Notificação e prazo decadencial para responsáveis tributários na jurisprudência do Carf

Por Diego Diniz Ribeiro

Por Débora R. March

A 3ª Turma da Câmara Superior de Recursos Fiscais (CSRF), em 10.11.2020, por meio do acórdão nº 9303-010.944, por maioria de votos, manifestou entendimento no sentido de que “o lançamento de ofício regularmente formalizado contra o contribuinte dentro do prazo legal resguarda o crédito tributário dos efeitos da decadência, ainda que os demais coobrigados venham a ser notificados de sua inclusão no polo passivo depois de expirado aquele prazo”.

Para o voto condutor, “nos casos de responsabilidade tributária, o marco da contagem do prazo decadencial é a data da ciência do lançamento fiscal pelo sujeito passivo direto, sendo irrelevante, para esse fim, a data da ciência do lançamento pelos responsáveis solidários”.

O acórdão proferido pela 3ª Turma da CSRF debruçou-se sobre relevante tema envolvendo o instituto da decadência e fomentou a presente análise, que será desenvolvida de forma breve, à luz do posicionamento atualmente mantido pelo Conselho Administrativo de Recursos Fiscais (Carf).

Para melhor compreensão da controvérsia, é importante destacar que a decadência pode ser definida como a extinção de um direito material pelo seu não exercício durante determinado lapso temporal, fixado em lei. No âmbito tributário, trata-se da extinção do direito detido pela Fazenda Pública de efetuar o lançamento em razão de sua inércia.[3]

Pois bem. Em sentido oposto à decisão proferida pela 3ª Turma da CSRF, em 17.6.2019, a 2ª Turma da CSRF (acórdão nº 9202­007.948) manifestou-se no sentido de que “não há que se falar em interrupção do prazo decadencial em relação aos solidários, pela notificação do lançamento ao devedor principal, por falta de previsão legal nesse sentido”.

Para a Turma, “o prazo decadencial deve ser aferido individualmente, ou seja, em relação a cada um dos co­obrigados, interrompendo­-se apenas com a sua respectiva ciência acerca da constituição do crédito tributário em seu desfavor”.

Diante deste cenário, já se percebe que a fragilidade do tema decorre do fato de que há divergência de entendimento a respeito do assunto no âmbito da CSRF. Mas não é só. No âmbito do Carf há, ainda, uma segunda discussão acerca da extensão dos efeitos da decadência a todos os coobrigados tributários, que merece ser analisada em conjunto com o tema ilustrado acima, pois refletem o mesmo raciocínio.

A 2ª Turma Ordinária da 4ª Câmara da 2ª Seção, por meio do acórdão n. 2402-009.250, analisou discussão que envolvia a extensão dos efeitos do reconhecimento da decadência aos demais obrigados, na hipótese de análise e reconhecimento para somente um deles.

Nesse contexto, utilizando-se da analogia, a Turma compreendeu que o artigo 125 do CTN é aplicável àquele caso, tendo consignado que “tanto o pagamento, quanto a decadência são formas de extinção do crédito; destarte, valendo-se do comando expresso do artigo 125 do CTN surge que decadência operada em favor de um devedores [sic] solidários, aproveita aos demais”.

------

▶ _Tarefas_:
#1 Transcreva, por favor, do artigo sobre prazo decadencial o trecho que começa em "Para o voto" e termina em "Recursos Fiscais (Carf).".
#2 Reescreva de forma mais curta o parágrafo do artigo sobre prazo decadencial que começa com "A 3ª Turma da Câmara Superior", preservando seus fatos principais.
A listagem não é necessária para nenhuma das tarefas.

▶ _Dados coletados_:
------

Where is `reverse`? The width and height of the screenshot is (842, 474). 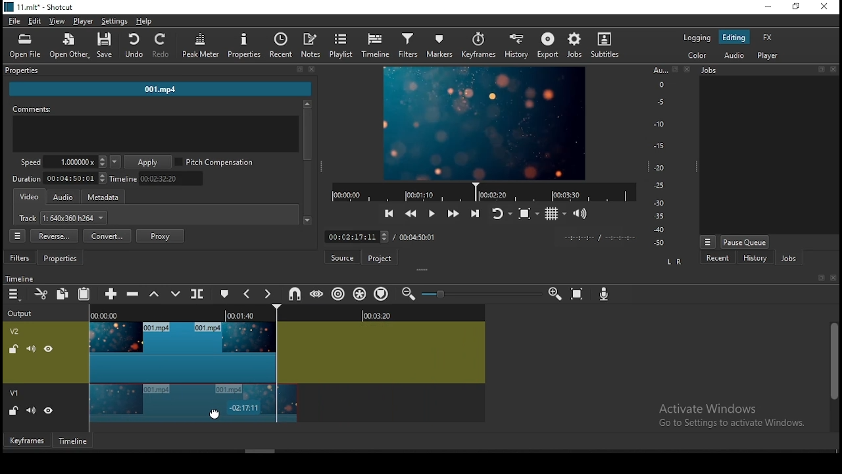
reverse is located at coordinates (54, 236).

------

▶ _Respostas_:
#1
Para o voto condutor, “nos casos de responsabilidade tributária, o marco da contagem do prazo decadencial é a data da ciência do lançamento fiscal pelo sujeito passivo direto, sendo irrelevante, para esse fim, a data da ciência do lançamento pelos responsáveis solidários”.

O acórdão proferido pela 3ª Turma da CSRF debruçou-se sobre relevante tema envolvendo o instituto da decadência e fomentou a presente análise, que será desenvolvida de forma breve, à luz do posicionamento atualmente mantido pelo Conselho Administrativo de Recursos Fiscais (Carf).

#2 Em 10.11.2020, no acórdão nº 9303-010.944, a 3ª Turma da CSRF decidiu, por maioria, que o lançamento de ofício formalizado regularmente contra o contribuinte dentro do prazo legal protege o crédito tributário da decadência. Isso vale mesmo que os demais coobrigados sejam notificados de sua inclusão no polo passivo após o fim desse prazo.